━━━ Text block ━━━

CHICAGO --- Fewer than nine out of 10 low-income, medically underserved minority patients at risk for colorectal cancer receive a recommendation for colorectal cancer screening by physicians at government-supported community health centers, according to a study by Northwestern University researchers.
The researchers subsequently found that 7 percent of underserved minority patients at risk for developing colorectal cancer are appropriately screened.
The recommendation and screening rates determined in the study are the lowest to be reported in the medical literature among minorities and those of lower socioeconomic status.
The study, led by Northwestern researcher Michael Wolf, assistant professor of medicine, Institute for Healthcare Studies, Northwestern University Feinberg School of Medicine, was published in the February issue of the Journal of Health Care for the Poor and Underserved.
Wolf and colleagues wanted to determine the prevalence of physician recommendation and subsequent patient completion of colorectal screening tests receiving care at 31 inner-city Federally Qualified Health Centers in the United States, also known as community health centers. These are government-supported clinics that are required to provide services to patients regardless of insurance status.
The clinics are strategically located in areas designated as underserved by the U.S. Department of Health and Human Services. In urban areas such as Chicago, a large majority of the patients served by these clinics are from racial/ethnic minority groups – mostly African American or Hispanic individuals – and are living at or below the poverty level.
Underuse of recommended screening tests and/or delays in obtaining proper care among African American and Hispanic adults may contribute to higher incidence of advanced clinical stage cancer at presentation and to shorter five-year survival rates for colorectal cancer, the authors said.
Approximately 60 percent of the clinic patients are covered by Medicaid or a Medicaid managed care plan; another 25 percent are uninsured and pay for their care on a federally approved sliding fee scale; and 10 percent are covered by Medicare.

━━━

(Tasks and exercises)
[1] In the article on colorectal screening at community health centers, could you rewrite everything from "CHICAGO --- Fewer" down to "Poor and Underserved.", swapping "colorectal cancer" for "bowel cancer"?
[2] How would you render this sentence from the colorectal screening article in Spanish: "The recommendation and screening rates determined in the study are the lowest to be reported in the medical literature among minorities and those of lower socioeconomic status."
[3] Can you write what follows the last sentence of the article on colorectal screening at community health centers?

━━━ Dataset ━━━

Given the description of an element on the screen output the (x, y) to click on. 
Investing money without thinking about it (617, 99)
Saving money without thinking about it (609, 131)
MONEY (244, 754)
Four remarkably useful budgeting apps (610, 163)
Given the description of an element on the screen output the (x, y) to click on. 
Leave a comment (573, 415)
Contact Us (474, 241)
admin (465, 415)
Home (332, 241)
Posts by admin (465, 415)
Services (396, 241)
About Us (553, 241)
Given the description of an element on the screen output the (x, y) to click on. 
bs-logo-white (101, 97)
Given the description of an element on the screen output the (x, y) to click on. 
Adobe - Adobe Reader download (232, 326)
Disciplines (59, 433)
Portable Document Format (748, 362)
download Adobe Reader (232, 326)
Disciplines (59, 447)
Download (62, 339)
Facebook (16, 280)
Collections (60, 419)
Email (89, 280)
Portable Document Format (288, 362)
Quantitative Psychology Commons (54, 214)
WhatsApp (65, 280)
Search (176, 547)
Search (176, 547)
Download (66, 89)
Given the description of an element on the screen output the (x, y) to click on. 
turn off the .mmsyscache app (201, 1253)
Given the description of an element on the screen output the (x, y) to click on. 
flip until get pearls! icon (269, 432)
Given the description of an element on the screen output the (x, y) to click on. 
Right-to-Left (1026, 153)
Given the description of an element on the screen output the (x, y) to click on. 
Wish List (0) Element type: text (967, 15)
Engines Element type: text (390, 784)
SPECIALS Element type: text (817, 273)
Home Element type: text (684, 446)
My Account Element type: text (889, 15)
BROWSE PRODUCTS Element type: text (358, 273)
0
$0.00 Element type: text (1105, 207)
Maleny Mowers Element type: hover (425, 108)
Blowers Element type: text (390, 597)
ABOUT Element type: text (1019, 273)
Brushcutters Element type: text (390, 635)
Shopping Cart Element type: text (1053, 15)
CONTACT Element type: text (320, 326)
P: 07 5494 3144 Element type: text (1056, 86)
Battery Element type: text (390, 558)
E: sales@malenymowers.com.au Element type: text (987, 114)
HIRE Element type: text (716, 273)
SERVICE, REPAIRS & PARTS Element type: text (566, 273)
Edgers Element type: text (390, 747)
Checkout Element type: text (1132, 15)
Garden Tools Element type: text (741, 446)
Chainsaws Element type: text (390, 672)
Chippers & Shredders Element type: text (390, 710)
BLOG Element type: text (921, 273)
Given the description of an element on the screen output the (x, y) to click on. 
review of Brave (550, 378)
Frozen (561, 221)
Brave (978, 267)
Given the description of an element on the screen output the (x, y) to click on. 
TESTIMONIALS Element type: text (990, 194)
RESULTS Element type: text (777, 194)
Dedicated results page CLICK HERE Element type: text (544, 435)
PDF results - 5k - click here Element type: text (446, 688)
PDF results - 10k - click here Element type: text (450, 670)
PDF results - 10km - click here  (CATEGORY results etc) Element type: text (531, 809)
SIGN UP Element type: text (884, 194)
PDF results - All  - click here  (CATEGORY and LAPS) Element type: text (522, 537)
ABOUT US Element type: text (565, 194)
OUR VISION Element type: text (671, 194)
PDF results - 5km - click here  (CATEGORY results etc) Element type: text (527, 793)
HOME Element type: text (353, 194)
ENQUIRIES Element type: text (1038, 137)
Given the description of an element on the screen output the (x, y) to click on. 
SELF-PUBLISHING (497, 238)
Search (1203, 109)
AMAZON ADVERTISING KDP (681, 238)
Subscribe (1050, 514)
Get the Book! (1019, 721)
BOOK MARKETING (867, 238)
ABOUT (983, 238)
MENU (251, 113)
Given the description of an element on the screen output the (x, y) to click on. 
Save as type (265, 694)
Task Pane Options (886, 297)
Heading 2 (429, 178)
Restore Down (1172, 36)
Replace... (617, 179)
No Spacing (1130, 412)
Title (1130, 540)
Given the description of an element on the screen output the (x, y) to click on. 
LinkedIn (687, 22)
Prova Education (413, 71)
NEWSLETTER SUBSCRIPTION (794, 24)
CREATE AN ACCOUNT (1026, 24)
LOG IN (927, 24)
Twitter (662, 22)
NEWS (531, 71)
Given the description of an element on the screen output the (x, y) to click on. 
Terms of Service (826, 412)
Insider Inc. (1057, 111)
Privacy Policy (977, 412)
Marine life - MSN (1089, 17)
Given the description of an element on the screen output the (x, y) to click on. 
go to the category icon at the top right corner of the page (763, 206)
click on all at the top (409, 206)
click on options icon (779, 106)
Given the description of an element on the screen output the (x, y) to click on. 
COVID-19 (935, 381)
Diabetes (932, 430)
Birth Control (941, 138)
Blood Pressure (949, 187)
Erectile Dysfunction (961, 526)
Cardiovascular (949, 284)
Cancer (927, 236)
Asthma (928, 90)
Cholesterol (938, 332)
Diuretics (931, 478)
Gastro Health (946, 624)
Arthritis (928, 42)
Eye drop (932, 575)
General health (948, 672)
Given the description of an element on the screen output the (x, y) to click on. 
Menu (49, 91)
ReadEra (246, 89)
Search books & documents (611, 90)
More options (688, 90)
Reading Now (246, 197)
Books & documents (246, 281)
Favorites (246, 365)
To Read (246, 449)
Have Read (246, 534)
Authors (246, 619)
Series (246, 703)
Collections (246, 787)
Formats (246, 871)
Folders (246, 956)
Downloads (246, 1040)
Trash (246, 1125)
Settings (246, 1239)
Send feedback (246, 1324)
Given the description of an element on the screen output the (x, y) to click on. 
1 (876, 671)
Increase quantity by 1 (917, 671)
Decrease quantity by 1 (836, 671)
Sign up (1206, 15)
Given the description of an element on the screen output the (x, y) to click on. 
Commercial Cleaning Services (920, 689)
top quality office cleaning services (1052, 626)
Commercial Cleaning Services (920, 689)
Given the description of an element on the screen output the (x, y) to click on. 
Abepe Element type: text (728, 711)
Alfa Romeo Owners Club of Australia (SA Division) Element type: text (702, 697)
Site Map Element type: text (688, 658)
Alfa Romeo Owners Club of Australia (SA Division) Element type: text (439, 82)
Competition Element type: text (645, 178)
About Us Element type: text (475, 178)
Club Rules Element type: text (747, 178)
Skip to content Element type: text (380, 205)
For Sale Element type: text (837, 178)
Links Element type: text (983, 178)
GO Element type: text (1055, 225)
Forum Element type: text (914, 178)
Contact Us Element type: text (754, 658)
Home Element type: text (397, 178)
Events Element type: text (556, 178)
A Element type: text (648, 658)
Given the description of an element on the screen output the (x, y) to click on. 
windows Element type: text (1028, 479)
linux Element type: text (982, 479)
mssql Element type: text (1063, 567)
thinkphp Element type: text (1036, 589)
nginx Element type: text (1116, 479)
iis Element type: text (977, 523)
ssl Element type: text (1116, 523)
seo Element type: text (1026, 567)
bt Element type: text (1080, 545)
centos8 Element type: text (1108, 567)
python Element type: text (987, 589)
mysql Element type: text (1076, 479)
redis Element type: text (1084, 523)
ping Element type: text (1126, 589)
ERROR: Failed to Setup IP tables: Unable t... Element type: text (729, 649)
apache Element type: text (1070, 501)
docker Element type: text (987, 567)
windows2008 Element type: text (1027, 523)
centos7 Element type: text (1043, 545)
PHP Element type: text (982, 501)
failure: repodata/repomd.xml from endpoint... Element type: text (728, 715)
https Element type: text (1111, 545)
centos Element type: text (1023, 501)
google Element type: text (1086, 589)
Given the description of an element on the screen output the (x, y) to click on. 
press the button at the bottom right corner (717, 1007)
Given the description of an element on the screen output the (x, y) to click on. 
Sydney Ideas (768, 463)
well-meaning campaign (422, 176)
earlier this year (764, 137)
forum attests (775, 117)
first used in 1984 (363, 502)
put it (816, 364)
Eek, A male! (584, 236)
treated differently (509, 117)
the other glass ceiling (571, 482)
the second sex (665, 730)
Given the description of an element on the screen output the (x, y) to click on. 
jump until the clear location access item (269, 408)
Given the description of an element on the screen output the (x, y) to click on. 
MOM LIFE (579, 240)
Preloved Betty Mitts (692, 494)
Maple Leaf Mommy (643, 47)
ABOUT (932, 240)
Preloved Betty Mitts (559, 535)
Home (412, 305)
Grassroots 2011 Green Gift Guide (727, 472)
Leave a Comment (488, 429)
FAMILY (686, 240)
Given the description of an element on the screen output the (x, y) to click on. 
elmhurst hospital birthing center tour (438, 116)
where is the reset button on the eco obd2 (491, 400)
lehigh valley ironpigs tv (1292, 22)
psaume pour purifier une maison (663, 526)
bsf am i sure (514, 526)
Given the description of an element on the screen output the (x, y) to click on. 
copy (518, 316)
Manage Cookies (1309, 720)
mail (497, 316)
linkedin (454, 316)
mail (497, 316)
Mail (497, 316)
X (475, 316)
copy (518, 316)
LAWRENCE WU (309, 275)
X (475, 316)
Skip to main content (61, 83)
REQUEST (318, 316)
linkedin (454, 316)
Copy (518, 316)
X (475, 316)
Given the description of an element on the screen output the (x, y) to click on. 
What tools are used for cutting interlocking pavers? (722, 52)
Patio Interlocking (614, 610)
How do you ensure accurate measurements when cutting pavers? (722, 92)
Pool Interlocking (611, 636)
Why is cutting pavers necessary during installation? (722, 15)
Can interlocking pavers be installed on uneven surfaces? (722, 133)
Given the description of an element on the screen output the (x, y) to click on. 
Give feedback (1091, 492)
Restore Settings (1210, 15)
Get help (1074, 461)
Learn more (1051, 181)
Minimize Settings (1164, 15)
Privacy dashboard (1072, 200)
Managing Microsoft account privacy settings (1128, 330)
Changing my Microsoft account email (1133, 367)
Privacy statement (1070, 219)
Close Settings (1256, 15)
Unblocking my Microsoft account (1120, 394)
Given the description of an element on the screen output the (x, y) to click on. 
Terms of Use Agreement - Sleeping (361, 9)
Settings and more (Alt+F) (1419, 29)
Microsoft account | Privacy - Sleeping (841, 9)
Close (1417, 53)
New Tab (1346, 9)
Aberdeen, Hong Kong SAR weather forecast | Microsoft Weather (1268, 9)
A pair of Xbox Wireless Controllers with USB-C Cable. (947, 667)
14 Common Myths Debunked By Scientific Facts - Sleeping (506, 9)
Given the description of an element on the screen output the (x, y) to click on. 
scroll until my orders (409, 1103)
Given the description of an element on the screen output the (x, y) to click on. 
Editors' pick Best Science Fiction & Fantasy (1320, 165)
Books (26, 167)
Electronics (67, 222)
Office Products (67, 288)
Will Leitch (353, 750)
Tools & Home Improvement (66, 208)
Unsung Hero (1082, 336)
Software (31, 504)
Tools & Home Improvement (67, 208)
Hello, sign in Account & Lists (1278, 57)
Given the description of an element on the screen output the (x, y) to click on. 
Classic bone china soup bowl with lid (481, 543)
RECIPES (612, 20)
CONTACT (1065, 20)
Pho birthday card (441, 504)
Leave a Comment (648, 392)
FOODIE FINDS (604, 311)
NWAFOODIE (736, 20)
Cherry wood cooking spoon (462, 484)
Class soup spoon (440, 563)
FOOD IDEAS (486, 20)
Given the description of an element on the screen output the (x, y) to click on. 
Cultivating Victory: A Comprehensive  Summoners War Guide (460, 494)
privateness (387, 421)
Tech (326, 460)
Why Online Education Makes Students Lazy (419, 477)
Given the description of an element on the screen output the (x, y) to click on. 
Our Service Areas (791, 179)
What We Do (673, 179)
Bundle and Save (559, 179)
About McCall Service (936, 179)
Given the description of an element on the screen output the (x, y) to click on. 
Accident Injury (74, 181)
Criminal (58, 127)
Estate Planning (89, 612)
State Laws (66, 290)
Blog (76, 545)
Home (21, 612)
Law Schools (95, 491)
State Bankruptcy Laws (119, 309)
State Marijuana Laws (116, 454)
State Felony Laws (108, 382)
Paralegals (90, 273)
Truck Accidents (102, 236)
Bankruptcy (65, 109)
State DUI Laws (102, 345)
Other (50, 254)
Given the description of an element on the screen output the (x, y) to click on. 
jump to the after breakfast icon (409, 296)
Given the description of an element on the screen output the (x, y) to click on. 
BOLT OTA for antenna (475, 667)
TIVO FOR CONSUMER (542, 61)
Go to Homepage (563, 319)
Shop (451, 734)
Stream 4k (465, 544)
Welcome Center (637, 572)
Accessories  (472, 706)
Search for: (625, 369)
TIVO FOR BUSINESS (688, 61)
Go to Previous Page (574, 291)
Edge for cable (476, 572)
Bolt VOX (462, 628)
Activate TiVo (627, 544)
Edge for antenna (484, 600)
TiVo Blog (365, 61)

━━━

(Answers for the exercise)
[1]
CHICAGO --- Fewer than nine out of 10 low-income, medically underserved minority patients at risk for bowel cancer receive a recommendation for bowel cancer screening by physicians at government-supported community health centers, according to a study by Northwestern University researchers.
The researchers subsequently found that 7 percent of underserved minority patients at risk for developing bowel cancer are appropriately screened.
The recommendation and screening rates determined in the study are the lowest to be reported in the medical literature among minorities and those of lower socioeconomic status.
The study, led by Northwestern researcher Michael Wolf, assistant professor of medicine, Institute for Healthcare Studies, Northwestern University Feinberg School of Medicine, was published in the February issue of the Journal of Health Care for the Poor and Underserved.

[2] Las tasas de recomendación y de cribado determinadas en el estudio son las más bajas que se han registrado en la literatura médica entre las minorías y las personas de nivel socioeconómico más bajo.

[3]
Underuse by these groups may be due in greater part to healthcare provider- or system-level barriers rather than characteristics of the individual patients.
“Organizational interventions are needed to support physicians in medically underserved areas and to promote recommended screening practices,” the authors stated.
Wolf and colleagues found that three out of four patients who received a recommendation for colorectal cancer screening from their physician, completed the test.
“This underscores the importance of the physician’s endorsement of screening,” Wolf said.
Older patients are more likely than their younger counterparts to receive a recommendation and to be screened for colorectal cancer, the study also showed.
Data from the National Cancer Institute show that cancers of the colon and rectum are the fourth most commonly diagnosed cancers and rank second among cancer deaths in the United States.
Yet, despite evidence and recommendations supporting the need for colorectal cancer screening, only half of the 90 million Americans at risk (by age and/or family history) have been screened by any one of the appropriate methods, including periodic flexible sigmoidoscopy and/or annual Fecal Occult Blood Test, colonoscopy or air-contrast barium enema.